So the hardworking staff trundled down to the Boston Public Library last night for the JazzBoston convocation of local music lovers stranded by WGBH radio’s eviscerating of jazz programs from its airwaves. And we fully expected a repeat of the Old South Church pity party a year-and-a-half ago after ‘GBH had exiled classical music to the anemic WCRB. That event was dominated by long-winded whining and self-referential gasbaggery that eventually became unbearable (which is a fancy way of saying we left early).
Last night, though, was nothing of the sort. This group – about 150 strong by the hardcounting staff’s estimation – was universally well-spoken, thoughtful, coherent, and – blessedly – succinct. The conversation was MC’d by the dapper and small-c-catholic José Massó of WBUR’s Con Salsa.
There were several threads that ran through the first hour of conversation (the hardleaving staff had to exit early, although this time reluctantly).
• One thread was the sheer love of jazz in the room. As one audience member said, talk radio focuses on the day-to-day and makes us all live inside our own heads. Music makes our life different, humanizing and connecting us.

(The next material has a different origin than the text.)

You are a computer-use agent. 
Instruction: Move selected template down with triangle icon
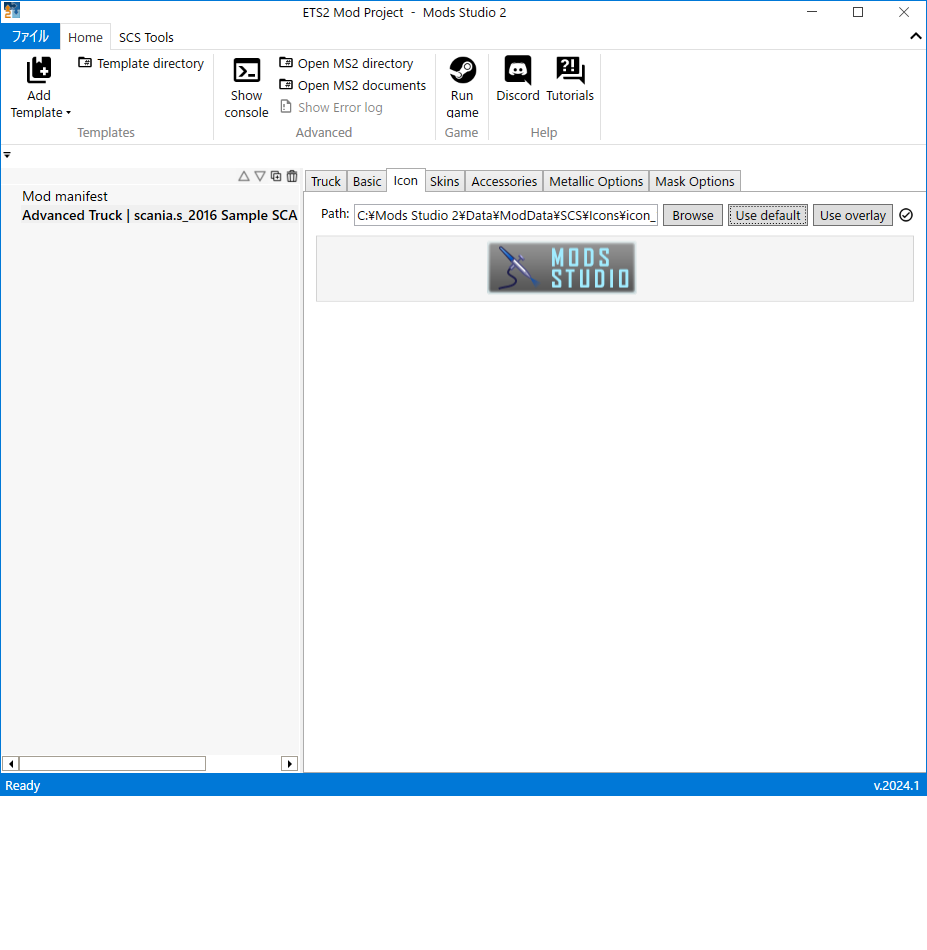(260, 176)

• Another thread was practical: Where to get jazz now that it’s not in the mainstream media. (Internet for sure, but that tends to limit us to what we already know.) And how to inject local musicians into local news and talk shows.
• Yet another thread was tactical: How to pressure WGBH into changing its mind (weekly musical protests outside WGBH?). Or how to convince WBUR that it has an opportunity here to grab the jazz franchise.
• And a final thread was aspirational: How to educate children to explore jazz in a way that might have a lasting effect on them.
All in all, it was a terrific event that JazzBoston audio-recorded and presumably will post on its website at some point. Meanwhile, given this dedicated music community, there’s good reason to believe that jazz will flourish in one way or another in Boston for years to come.